Production-grade intervals
Real applications need to stop timers when a request finishes, a context cancels, or a server shuts down. time.NewTicker returns a *Ticker struct with a Stop() method. You pair it with defer to guarantee cleanup, and you wire it into a select block so it can race against other signals.
package main
import (
"context"
"fmt"
"time"
)
// runWorker processes tasks until the context is cancelled.
func runWorker(ctx context.Context) {
// Create a ticker that fires every 5 seconds.
ticker := time.NewTicker(5 * time.Second)
// Ensure the ticker stops when this function returns.
defer ticker.Stop()
for {
select {
case <-ctx.Done():
// Context was cancelled. Exit the loop immediately.
fmt.Println("Worker shutting down")
return
case t := <-ticker.C:
// Ticker fired. Perform the periodic work.
fmt.Println("Checking status at", t)
}
}
}
The defer ticker.Stop() call schedules cleanup for when runWorker returns. It does not matter whether the function exits normally or panics. The ticker stops. The underlying goroutine unblocks and exits. The select statement checks both the context and the ticker. If the context cancels first, the loop breaks. If the ticker fires first, the work runs. This pattern prevents leaks and respects cancellation signals.
Context always travels as the first parameter. Pass it down, check it early, and stop timers when it closes.
What happens when you get it wrong
Developers often try to stop a ticker by breaking out of a loop and hoping the garbage collector cleans it up. It does not work that way. The ticker holds a reference to its internal channel. The channel holds a reference to the scheduler. The scheduler holds a reference to the goroutine. Nothing gets collected until Stop() is called.
Another common mistake is ignoring the ticker channel after a certain number of ticks. If you read five values and then stop listening, the goroutine blocks on the sixth send. The channel buffer is zero by default. The sender waits for a receiver that never arrives. The goroutine hangs forever.
You can avoid this by using a buffered channel or by wrapping the ticker in a wrapper that drops excess ticks, but the simplest fix is to stop the ticker when you are done. If you need to limit iterations, count them and call Stop() manually.
Sometimes developers try to close the ticker channel manually to signal completion. The compiler rejects this with cannot close receive-only channel if you try to close ticker.C. If you somehow get a reference to the underlying channel and close it, the runtime panics with panic: send on closed channel the next time the scheduler tries to deliver a tick. Never close channels you do not own.
The compiler will not catch a goroutine leak. The runtime will not panic. The process will just slowly consume memory until it crashes under load.

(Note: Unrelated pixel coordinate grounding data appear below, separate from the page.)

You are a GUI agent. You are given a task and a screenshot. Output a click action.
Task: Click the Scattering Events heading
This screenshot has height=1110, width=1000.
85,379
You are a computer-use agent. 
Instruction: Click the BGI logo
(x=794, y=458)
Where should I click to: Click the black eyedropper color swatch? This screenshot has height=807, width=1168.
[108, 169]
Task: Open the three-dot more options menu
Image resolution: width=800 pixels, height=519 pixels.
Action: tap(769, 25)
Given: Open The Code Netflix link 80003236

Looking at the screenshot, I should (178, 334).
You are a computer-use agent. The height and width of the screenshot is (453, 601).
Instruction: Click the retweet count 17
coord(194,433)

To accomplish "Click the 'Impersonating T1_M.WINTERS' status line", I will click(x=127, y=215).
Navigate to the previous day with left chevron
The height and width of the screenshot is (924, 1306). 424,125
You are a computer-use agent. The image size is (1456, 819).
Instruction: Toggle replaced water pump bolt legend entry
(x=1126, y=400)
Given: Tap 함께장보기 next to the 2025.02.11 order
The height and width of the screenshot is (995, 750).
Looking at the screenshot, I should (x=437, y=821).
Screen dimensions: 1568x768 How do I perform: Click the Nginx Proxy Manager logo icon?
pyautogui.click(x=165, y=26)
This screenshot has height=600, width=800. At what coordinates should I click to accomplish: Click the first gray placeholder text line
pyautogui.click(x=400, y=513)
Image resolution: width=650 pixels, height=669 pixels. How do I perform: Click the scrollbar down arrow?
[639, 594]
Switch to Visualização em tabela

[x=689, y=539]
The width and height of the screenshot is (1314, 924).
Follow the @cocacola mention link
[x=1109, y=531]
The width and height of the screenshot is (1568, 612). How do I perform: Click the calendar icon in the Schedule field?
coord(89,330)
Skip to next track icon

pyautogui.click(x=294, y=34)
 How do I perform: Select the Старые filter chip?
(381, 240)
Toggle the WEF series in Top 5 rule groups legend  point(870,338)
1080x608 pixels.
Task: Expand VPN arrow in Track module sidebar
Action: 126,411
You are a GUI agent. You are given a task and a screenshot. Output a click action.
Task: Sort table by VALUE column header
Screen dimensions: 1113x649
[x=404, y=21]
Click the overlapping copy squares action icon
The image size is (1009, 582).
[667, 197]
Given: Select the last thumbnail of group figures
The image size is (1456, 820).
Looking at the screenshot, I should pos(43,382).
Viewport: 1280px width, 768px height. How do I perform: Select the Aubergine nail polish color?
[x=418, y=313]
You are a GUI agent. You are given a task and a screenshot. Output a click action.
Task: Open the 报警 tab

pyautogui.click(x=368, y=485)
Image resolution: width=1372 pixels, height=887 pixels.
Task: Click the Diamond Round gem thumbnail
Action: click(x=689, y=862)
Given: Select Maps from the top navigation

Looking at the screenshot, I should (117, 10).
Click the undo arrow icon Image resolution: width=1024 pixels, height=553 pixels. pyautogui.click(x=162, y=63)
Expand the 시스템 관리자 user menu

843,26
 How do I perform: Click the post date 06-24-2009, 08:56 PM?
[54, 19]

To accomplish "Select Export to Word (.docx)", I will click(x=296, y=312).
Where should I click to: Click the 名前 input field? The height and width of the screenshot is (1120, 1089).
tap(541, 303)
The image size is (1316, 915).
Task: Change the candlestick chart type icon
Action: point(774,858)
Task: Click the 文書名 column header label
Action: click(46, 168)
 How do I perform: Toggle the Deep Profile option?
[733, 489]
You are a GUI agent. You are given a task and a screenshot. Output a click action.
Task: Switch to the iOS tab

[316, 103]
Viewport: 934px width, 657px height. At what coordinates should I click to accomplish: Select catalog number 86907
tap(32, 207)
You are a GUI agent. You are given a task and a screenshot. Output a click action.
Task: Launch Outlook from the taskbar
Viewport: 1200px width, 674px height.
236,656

Always stop what you start. The runtime does not clean up abandoned timers.
Testing time-dependent code
Writing tests for code that sleeps or waits on timers is slow. A test that waits five seconds blocks the entire test suite. The standard library provides time.AfterFunc for one-off callbacks, but it still uses real time. The idiomatic solution is to abstract the time source behind an interface.
package main
import "time"
// Clock abstracts time operations for testability.
type Clock interface {
After(d time.Duration) <-chan time.Time
NewTicker(d time.Duration) *time.Ticker
}
// RealClock delegates to the standard library.
type RealClock struct{}
func (RealClock) After(d time.Duration) <-chan time.Time {
return time.After(d)
}
func (RealClock) NewTicker(d time.Duration) *time.Ticker {
return time.NewTicker(d)
}
In production, you pass RealClock{}. In tests, you implement a fake clock that returns immediately or advances time manually. This keeps tests fast and deterministic. The interface is small, but it removes the dependency on wall-clock time.
Accept interfaces, return structs. Let callers decide how time flows.
When to reach for what
Use time.After when you need a single deadline or timeout and you want to keep the code concise. Use time.NewTicker when you need repeated intervals and you must guarantee cleanup with Stop(). Use time.Sleep when you are inside a single goroutine that does not need to do anything else while waiting. Avoid time.Tick in any code that runs longer than a few seconds or executes more than once.